[Begin Data]

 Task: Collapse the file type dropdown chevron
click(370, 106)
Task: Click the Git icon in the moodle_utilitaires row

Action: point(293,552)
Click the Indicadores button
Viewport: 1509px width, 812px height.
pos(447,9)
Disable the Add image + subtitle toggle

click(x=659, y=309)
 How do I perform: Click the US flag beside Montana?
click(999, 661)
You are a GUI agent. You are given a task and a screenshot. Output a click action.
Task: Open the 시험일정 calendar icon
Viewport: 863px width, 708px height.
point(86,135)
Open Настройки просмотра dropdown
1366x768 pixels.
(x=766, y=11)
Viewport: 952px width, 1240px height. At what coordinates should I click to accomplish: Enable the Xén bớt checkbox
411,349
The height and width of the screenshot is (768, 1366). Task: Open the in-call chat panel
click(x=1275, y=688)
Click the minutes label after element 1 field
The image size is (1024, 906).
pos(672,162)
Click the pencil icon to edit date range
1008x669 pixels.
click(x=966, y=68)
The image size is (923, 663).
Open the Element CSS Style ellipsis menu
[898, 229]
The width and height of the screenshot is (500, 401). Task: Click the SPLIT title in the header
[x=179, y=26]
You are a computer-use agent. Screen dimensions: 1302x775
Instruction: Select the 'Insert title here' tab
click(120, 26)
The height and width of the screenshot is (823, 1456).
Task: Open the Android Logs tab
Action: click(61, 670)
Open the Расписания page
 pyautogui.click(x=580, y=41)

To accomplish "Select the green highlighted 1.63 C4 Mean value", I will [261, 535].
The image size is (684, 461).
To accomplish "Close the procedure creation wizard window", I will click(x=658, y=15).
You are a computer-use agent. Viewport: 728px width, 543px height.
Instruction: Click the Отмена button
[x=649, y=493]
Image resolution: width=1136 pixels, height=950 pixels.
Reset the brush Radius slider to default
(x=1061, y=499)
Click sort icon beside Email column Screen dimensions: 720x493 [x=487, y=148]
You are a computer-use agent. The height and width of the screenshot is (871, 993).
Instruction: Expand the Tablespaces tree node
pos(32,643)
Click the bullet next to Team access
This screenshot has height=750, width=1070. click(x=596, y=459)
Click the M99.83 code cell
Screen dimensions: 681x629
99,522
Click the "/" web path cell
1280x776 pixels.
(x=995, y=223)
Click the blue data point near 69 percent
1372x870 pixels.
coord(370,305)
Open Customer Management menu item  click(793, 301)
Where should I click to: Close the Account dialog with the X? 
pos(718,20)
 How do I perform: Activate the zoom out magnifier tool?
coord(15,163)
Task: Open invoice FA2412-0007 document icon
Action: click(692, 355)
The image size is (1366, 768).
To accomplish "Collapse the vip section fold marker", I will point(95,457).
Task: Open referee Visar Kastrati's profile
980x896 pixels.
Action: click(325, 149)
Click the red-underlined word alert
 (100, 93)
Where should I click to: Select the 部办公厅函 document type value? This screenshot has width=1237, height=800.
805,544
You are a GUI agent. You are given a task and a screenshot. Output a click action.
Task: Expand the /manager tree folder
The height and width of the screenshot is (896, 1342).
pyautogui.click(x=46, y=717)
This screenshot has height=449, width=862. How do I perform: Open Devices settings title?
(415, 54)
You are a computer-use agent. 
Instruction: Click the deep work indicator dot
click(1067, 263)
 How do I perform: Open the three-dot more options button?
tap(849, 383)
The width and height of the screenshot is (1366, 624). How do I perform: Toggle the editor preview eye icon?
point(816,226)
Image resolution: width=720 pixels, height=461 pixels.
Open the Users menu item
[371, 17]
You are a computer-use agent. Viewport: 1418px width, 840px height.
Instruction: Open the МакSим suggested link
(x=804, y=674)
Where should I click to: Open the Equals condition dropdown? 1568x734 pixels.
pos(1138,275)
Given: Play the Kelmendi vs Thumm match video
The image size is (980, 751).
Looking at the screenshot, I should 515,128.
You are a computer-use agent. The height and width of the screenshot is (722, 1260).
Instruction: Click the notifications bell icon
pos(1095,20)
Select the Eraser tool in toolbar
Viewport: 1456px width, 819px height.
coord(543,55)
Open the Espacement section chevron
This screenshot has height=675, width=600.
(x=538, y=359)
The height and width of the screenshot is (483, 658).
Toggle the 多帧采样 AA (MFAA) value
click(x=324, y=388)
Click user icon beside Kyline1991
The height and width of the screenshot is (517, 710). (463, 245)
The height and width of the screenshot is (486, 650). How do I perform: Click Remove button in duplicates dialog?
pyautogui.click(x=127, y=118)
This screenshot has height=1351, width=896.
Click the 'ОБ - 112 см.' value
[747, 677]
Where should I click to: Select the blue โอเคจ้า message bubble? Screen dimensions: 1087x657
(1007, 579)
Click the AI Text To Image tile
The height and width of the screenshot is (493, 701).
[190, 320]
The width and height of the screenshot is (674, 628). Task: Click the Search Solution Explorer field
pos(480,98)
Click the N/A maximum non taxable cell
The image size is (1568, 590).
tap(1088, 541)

[End Data]

Substitute "edit" for "pencil" throughout the data above and reproduce everything else unchanged.

 Task: Collapse the file type dropdown chevron
click(370, 106)
Task: Click the Git icon in the moodle_utilitaires row

Action: point(293,552)
Click the Indicadores button
Viewport: 1509px width, 812px height.
pos(447,9)
Disable the Add image + subtitle toggle

click(x=659, y=309)
 How do I perform: Click the US flag beside Montana?
click(999, 661)
You are a GUI agent. You are given a task and a screenshot. Output a click action.
Task: Open the 시험일정 calendar icon
Viewport: 863px width, 708px height.
point(86,135)
Open Настройки просмотра dropdown
1366x768 pixels.
(x=766, y=11)
Viewport: 952px width, 1240px height. At what coordinates should I click to accomplish: Enable the Xén bớt checkbox
411,349
The height and width of the screenshot is (768, 1366). Task: Open the in-call chat panel
click(x=1275, y=688)
Click the minutes label after element 1 field
The image size is (1024, 906).
pos(672,162)
Click the edit icon to edit date range
1008x669 pixels.
click(x=966, y=68)
The image size is (923, 663).
Open the Element CSS Style ellipsis menu
[898, 229]
The width and height of the screenshot is (500, 401). Task: Click the SPLIT title in the header
[x=179, y=26]
You are a computer-use agent. Screen dimensions: 1302x775
Instruction: Select the 'Insert title here' tab
click(120, 26)
The height and width of the screenshot is (823, 1456).
Task: Open the Android Logs tab
Action: click(61, 670)
Open the Расписания page
 pyautogui.click(x=580, y=41)

To accomplish "Select the green highlighted 1.63 C4 Mean value", I will [261, 535].
The image size is (684, 461).
To accomplish "Close the procedure creation wizard window", I will click(x=658, y=15).
You are a computer-use agent. Viewport: 728px width, 543px height.
Instruction: Click the Отмена button
[x=649, y=493]
Image resolution: width=1136 pixels, height=950 pixels.
Reset the brush Radius slider to default
(x=1061, y=499)
Click sort icon beside Email column Screen dimensions: 720x493 [x=487, y=148]
You are a computer-use agent. The height and width of the screenshot is (871, 993).
Instruction: Expand the Tablespaces tree node
pos(32,643)
Click the bullet next to Team access
This screenshot has height=750, width=1070. click(x=596, y=459)
Click the M99.83 code cell
Screen dimensions: 681x629
99,522
Click the "/" web path cell
1280x776 pixels.
(x=995, y=223)
Click the blue data point near 69 percent
1372x870 pixels.
coord(370,305)
Open Customer Management menu item  click(793, 301)
Where should I click to: Close the Account dialog with the X? 
pos(718,20)
 How do I perform: Activate the zoom out magnifier tool?
coord(15,163)
Task: Open invoice FA2412-0007 document icon
Action: click(692, 355)
The image size is (1366, 768).
To accomplish "Collapse the vip section fold marker", I will point(95,457).
Task: Open referee Visar Kastrati's profile
980x896 pixels.
Action: click(325, 149)
Click the red-underlined word alert
 (100, 93)
Where should I click to: Select the 部办公厅函 document type value? This screenshot has width=1237, height=800.
805,544
You are a GUI agent. You are given a task and a screenshot. Output a click action.
Task: Expand the /manager tree folder
The height and width of the screenshot is (896, 1342).
pyautogui.click(x=46, y=717)
This screenshot has height=449, width=862. How do I perform: Open Devices settings title?
(415, 54)
You are a computer-use agent. 
Instruction: Click the deep work indicator dot
click(1067, 263)
 How do I perform: Open the three-dot more options button?
tap(849, 383)
The width and height of the screenshot is (1366, 624). How do I perform: Toggle the editor preview eye icon?
point(816,226)
Image resolution: width=720 pixels, height=461 pixels.
Open the Users menu item
[371, 17]
You are a computer-use agent. Viewport: 1418px width, 840px height.
Instruction: Open the МакSим suggested link
(x=804, y=674)
Where should I click to: Open the Equals condition dropdown? 1568x734 pixels.
pos(1138,275)
Given: Play the Kelmendi vs Thumm match video
The image size is (980, 751).
Looking at the screenshot, I should 515,128.
You are a computer-use agent. The height and width of the screenshot is (722, 1260).
Instruction: Click the notifications bell icon
pos(1095,20)
Select the Eraser tool in toolbar
Viewport: 1456px width, 819px height.
coord(543,55)
Open the Espacement section chevron
This screenshot has height=675, width=600.
(x=538, y=359)
The height and width of the screenshot is (483, 658).
Toggle the 多帧采样 AA (MFAA) value
click(x=324, y=388)
Click user icon beside Kyline1991
The height and width of the screenshot is (517, 710). (463, 245)
The height and width of the screenshot is (486, 650). How do I perform: Click Remove button in duplicates dialog?
pyautogui.click(x=127, y=118)
This screenshot has height=1351, width=896.
Click the 'ОБ - 112 см.' value
[747, 677]
Where should I click to: Select the blue โอเคจ้า message bubble? Screen dimensions: 1087x657
(1007, 579)
Click the AI Text To Image tile
The height and width of the screenshot is (493, 701).
[190, 320]
The width and height of the screenshot is (674, 628). Task: Click the Search Solution Explorer field
pos(480,98)
Click the N/A maximum non taxable cell
The image size is (1568, 590).
tap(1088, 541)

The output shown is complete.